# START OF ENTRIES SHOWN

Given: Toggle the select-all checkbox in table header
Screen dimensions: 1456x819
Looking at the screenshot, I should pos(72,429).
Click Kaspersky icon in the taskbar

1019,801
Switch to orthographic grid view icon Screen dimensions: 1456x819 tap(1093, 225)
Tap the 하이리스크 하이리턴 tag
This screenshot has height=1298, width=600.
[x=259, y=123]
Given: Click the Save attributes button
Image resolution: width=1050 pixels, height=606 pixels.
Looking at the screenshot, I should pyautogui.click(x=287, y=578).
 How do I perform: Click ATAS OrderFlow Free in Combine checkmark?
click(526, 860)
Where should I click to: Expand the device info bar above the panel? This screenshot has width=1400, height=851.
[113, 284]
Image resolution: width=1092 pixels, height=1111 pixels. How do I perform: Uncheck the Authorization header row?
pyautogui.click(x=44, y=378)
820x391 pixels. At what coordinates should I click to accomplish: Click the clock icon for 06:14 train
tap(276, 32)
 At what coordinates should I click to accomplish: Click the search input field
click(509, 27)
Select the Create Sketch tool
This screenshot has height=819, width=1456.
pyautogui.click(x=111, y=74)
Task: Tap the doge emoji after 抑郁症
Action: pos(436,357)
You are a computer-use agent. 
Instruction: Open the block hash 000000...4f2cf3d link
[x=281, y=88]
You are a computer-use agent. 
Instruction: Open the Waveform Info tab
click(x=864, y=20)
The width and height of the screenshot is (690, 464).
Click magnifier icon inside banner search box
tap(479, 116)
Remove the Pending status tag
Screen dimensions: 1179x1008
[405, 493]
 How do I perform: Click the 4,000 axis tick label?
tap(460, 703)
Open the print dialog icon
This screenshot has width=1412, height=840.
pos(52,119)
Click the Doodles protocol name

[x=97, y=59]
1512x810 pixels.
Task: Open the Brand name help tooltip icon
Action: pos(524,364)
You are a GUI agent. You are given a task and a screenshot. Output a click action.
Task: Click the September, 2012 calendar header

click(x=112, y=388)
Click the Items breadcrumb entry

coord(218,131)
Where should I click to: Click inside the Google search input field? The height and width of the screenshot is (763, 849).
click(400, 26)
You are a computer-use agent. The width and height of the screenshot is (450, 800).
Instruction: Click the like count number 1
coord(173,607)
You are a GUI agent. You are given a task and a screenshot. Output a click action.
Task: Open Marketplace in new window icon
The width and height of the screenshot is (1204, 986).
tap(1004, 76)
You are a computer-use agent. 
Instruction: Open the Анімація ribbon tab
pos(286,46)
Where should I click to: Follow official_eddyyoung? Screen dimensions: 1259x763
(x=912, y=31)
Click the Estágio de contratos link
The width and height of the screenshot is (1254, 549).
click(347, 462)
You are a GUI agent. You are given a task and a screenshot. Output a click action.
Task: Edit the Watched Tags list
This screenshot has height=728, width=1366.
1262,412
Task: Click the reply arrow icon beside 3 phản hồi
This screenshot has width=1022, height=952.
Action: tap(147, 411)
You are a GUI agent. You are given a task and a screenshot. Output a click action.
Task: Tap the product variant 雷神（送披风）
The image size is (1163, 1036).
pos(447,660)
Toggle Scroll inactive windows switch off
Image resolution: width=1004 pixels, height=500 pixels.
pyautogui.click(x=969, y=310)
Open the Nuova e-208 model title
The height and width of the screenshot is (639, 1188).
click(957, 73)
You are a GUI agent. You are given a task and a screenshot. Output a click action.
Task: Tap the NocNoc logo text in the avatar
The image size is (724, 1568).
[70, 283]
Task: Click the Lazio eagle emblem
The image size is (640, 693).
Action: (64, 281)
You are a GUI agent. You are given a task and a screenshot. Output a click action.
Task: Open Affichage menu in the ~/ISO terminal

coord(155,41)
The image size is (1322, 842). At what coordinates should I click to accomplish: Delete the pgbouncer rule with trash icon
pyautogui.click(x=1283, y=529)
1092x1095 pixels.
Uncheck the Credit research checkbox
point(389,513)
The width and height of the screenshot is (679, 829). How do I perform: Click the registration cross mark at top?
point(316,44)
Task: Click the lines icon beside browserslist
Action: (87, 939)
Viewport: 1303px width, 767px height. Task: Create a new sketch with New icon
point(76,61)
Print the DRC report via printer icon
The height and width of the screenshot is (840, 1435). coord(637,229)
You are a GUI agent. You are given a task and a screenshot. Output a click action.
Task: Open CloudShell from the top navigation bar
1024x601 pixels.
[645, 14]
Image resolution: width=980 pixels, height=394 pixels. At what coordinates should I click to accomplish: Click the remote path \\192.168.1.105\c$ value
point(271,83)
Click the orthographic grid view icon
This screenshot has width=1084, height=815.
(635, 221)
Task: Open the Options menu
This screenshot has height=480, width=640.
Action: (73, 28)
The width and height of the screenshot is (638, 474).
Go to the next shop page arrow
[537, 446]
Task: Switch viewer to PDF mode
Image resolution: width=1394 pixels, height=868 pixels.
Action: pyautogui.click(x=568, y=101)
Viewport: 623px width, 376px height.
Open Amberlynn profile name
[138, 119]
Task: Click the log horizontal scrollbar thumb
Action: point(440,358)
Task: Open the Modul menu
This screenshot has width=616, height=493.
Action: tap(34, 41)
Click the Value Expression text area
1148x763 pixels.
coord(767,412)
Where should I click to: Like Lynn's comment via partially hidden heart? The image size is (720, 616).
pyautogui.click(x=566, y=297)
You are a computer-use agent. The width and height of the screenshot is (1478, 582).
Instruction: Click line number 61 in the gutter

# END OF ENTRIES SHOWN

Rewrite all the records above with "computer-use agent" replaced by "desktop assistant" wherever it appears, keeping everything else the same.

### OUTPUT BELOW
Given: Toggle the select-all checkbox in table header
Screen dimensions: 1456x819
Looking at the screenshot, I should pos(72,429).
Click Kaspersky icon in the taskbar

1019,801
Switch to orthographic grid view icon Screen dimensions: 1456x819 tap(1093, 225)
Tap the 하이리스크 하이리턴 tag
This screenshot has height=1298, width=600.
[x=259, y=123]
Given: Click the Save attributes button
Image resolution: width=1050 pixels, height=606 pixels.
Looking at the screenshot, I should pyautogui.click(x=287, y=578).
 How do I perform: Click ATAS OrderFlow Free in Combine checkmark?
click(526, 860)
Where should I click to: Expand the device info bar above the panel? This screenshot has width=1400, height=851.
[113, 284]
Image resolution: width=1092 pixels, height=1111 pixels. How do I perform: Uncheck the Authorization header row?
pyautogui.click(x=44, y=378)
820x391 pixels. At what coordinates should I click to accomplish: Click the clock icon for 06:14 train
tap(276, 32)
 At what coordinates should I click to accomplish: Click the search input field
click(509, 27)
Select the Create Sketch tool
This screenshot has height=819, width=1456.
pyautogui.click(x=111, y=74)
Task: Tap the doge emoji after 抑郁症
Action: pos(436,357)
You are a desktop assistant. 
Instruction: Open the block hash 000000...4f2cf3d link
[x=281, y=88]
You are a desktop assistant. 
Instruction: Open the Waveform Info tab
click(x=864, y=20)
The width and height of the screenshot is (690, 464).
Click magnifier icon inside banner search box
tap(479, 116)
Remove the Pending status tag
Screen dimensions: 1179x1008
[405, 493]
 How do I perform: Click the 4,000 axis tick label?
tap(460, 703)
Open the print dialog icon
This screenshot has width=1412, height=840.
pos(52,119)
Click the Doodles protocol name

[x=97, y=59]
1512x810 pixels.
Task: Open the Brand name help tooltip icon
Action: pos(524,364)
You are a GUI agent. You are given a task and a screenshot. Output a click action.
Task: Click the September, 2012 calendar header

click(x=112, y=388)
Click the Items breadcrumb entry

coord(218,131)
Where should I click to: Click inside the Google search input field? The height and width of the screenshot is (763, 849).
click(400, 26)
You are a desktop assistant. The width and height of the screenshot is (450, 800).
Instruction: Click the like count number 1
coord(173,607)
You are a GUI agent. You are given a task and a screenshot. Output a click action.
Task: Open Marketplace in new window icon
The width and height of the screenshot is (1204, 986).
tap(1004, 76)
You are a desktop assistant. 
Instruction: Open the Анімація ribbon tab
pos(286,46)
Where should I click to: Follow official_eddyyoung? Screen dimensions: 1259x763
(x=912, y=31)
Click the Estágio de contratos link
The width and height of the screenshot is (1254, 549).
click(347, 462)
You are a GUI agent. You are given a task and a screenshot. Output a click action.
Task: Edit the Watched Tags list
This screenshot has height=728, width=1366.
1262,412
Task: Click the reply arrow icon beside 3 phản hồi
This screenshot has width=1022, height=952.
Action: tap(147, 411)
You are a GUI agent. You are given a task and a screenshot. Output a click action.
Task: Tap the product variant 雷神（送披风）
The image size is (1163, 1036).
pos(447,660)
Toggle Scroll inactive windows switch off
Image resolution: width=1004 pixels, height=500 pixels.
pyautogui.click(x=969, y=310)
Open the Nuova e-208 model title
The height and width of the screenshot is (639, 1188).
click(957, 73)
You are a GUI agent. You are given a task and a screenshot. Output a click action.
Task: Tap the NocNoc logo text in the avatar
The image size is (724, 1568).
[70, 283]
Task: Click the Lazio eagle emblem
The image size is (640, 693).
Action: (64, 281)
You are a GUI agent. You are given a task and a screenshot. Output a click action.
Task: Open Affichage menu in the ~/ISO terminal

coord(155,41)
The image size is (1322, 842). At what coordinates should I click to accomplish: Delete the pgbouncer rule with trash icon
pyautogui.click(x=1283, y=529)
1092x1095 pixels.
Uncheck the Credit research checkbox
point(389,513)
The width and height of the screenshot is (679, 829). How do I perform: Click the registration cross mark at top?
point(316,44)
Task: Click the lines icon beside browserslist
Action: (87, 939)
Viewport: 1303px width, 767px height. Task: Create a new sketch with New icon
point(76,61)
Print the DRC report via printer icon
The height and width of the screenshot is (840, 1435). coord(637,229)
You are a GUI agent. You are given a task and a screenshot. Output a click action.
Task: Open CloudShell from the top navigation bar
1024x601 pixels.
[645, 14]
Image resolution: width=980 pixels, height=394 pixels. At what coordinates should I click to accomplish: Click the remote path \\192.168.1.105\c$ value
point(271,83)
Click the orthographic grid view icon
This screenshot has width=1084, height=815.
(635, 221)
Task: Open the Options menu
This screenshot has height=480, width=640.
Action: (73, 28)
The width and height of the screenshot is (638, 474).
Go to the next shop page arrow
[537, 446]
Task: Switch viewer to PDF mode
Image resolution: width=1394 pixels, height=868 pixels.
Action: pyautogui.click(x=568, y=101)
Viewport: 623px width, 376px height.
Open Amberlynn profile name
[138, 119]
Task: Click the log horizontal scrollbar thumb
Action: point(440,358)
Task: Open the Modul menu
This screenshot has width=616, height=493.
Action: tap(34, 41)
Click the Value Expression text area
1148x763 pixels.
coord(767,412)
Where should I click to: Like Lynn's comment via partially hidden heart? The image size is (720, 616).
pyautogui.click(x=566, y=297)
You are a desktop assistant. The width and height of the screenshot is (1478, 582).
Instruction: Click line number 61 in the gutter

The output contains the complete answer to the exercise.